While allowances can be made for the soft base for comparison offered by the pandemic-hit month of March 2020, the 9.8% month-on-month advance looks to be testament to the power of America’s unlocking, vaccination programmes, ongoing loose monetary policy from the Federal Reserve and fresh fiscal stimulus, in the form of the latest direct payments to consumers – the first direct deposits began to arrive on 17 March.

For the same month, the UK showed the fastest increase in producer (or factory gate) prices, just as America and Germany showed the highest rate of increase in nearly a decade. China showed signs of an increase too.

Economists will tend to argue that a sustained increase in companies’ input and output costs will eventually force them to raise prices so they can preserve margins. That in turn leads to higher prices for buyers to pay and could begin to stoke inflation, or so the theory goes.

And yet, as this data came through, government bond yields in the US and UK began to fall, the direct opposite of what investors would normally expect during a robust upturn. After all, who would buy government paper that offered a yield of say 1.75% a year for ten years in the USA or 0.88% a year in the UK over the same time frame if inflation was about to gallop higher? (Those are the levels at which yields peaked on 31 March). That would surely be locking in a real-terms (post inflation) loss.

Even more intriguingly the perceived haven (and therefore potential harbinger of doom) gold began to forge some progress for the first time in well over a year.

So how can investors explain what looks like strong, maybe even inflationary economic data on the one hand, which an apparent resurgence of interest in haven assets on the other?

GENTLE WARNING

To this column’s mind, there are three possible explanations.

This is the market’s way of saying this is as good as it gets, at least in the near term. Even as the EU considers permitting Americans who have been vaccinated against Covid-19 to travel over the Atlantic in the summer, India is struggling to contain a new outbreak and even Indian Premier League cricketers are heading home before they find themselves potentially barred from doing so. Perhaps the path out of lockdown might not be quite as straightforward as we all hoped.

The bond and gold markets could be wrong.
Fixed-income investors have become so used to debt, technology and demographics driving disinflationary or deflationary forces that they are missing a trick as the easing of lockdowns gives velocity to money supply even as central banks and governments pour on the quantity of money.

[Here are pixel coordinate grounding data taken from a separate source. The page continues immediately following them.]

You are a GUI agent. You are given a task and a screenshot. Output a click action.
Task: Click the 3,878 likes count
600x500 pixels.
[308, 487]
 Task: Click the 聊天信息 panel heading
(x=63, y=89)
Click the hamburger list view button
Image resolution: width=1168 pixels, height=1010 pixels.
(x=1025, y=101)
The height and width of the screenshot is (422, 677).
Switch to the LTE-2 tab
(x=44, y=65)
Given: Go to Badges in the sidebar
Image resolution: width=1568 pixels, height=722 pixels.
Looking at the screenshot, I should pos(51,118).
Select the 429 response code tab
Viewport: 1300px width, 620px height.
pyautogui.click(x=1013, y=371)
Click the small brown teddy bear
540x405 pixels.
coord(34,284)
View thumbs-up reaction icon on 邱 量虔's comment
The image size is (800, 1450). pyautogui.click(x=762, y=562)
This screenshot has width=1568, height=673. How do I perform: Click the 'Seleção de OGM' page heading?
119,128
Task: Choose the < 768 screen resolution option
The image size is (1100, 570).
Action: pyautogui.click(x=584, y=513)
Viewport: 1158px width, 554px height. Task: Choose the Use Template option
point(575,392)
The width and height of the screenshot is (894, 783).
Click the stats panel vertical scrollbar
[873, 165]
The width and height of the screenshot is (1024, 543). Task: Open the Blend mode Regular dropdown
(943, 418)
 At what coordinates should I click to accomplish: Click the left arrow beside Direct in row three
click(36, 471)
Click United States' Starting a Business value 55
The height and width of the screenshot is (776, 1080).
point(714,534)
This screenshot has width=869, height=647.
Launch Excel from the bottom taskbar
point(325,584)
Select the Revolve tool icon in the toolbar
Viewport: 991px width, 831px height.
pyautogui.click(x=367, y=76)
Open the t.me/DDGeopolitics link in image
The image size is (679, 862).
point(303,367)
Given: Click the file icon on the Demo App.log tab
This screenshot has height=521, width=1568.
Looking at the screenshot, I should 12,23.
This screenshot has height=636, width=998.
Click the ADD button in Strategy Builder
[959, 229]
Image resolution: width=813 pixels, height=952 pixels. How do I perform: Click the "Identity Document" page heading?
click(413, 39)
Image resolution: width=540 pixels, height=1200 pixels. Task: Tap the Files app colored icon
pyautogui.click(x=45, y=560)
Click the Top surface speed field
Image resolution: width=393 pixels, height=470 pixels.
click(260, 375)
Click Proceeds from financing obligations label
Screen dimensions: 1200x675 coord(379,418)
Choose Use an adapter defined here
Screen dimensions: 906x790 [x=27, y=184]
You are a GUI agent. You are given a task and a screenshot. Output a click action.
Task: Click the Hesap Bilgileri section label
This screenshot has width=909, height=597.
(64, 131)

Buyers of bonds and gold are right and may be seeing something which rising stock market indices, exuberant merger and acquisition activity and increasing numbers of fresh company listings do  not. In this case, the trick is finding out what that might be.

WORTHY OF INTEREST

This column’s instinct is always to look to the further-flung corners of the markets, in the view that trouble usually starts where investors are operating beyond their normal appetite for risk.

Once they get into difficulty at the periphery – in frontier or emerging markets say – they will pull back pretty quickly and hunker down in search of what they view as safety in core, developed markets and hope to avoid any squalls or full-blown storms.

What is clear is that interest rate increases from Brazil (2.75 percentage points in one go) and Russia (a quarter point and then another half in quick succession) both caught markets by surprise and both were overtly designed to combat inflation.

Again, this may be something, it may be nothing. But add in the emerging market rate rises to the Bank of Canada’s move to cut quantitative easing by a quarter and the Reserve Bank of New Zealand being told to keep a wary eye on a bubbly housing market and the very, very early signs of monetary tightening are appearing. 

And for financial markets which have bathed in cheap, abundant central bank liquidity for over a decade, this is a potentially disturbing trend which must be watched carefully, even if it seems unlikely that the Fed, Bank of England, ECB or Bank of Japan are going to turn off the taps for a while.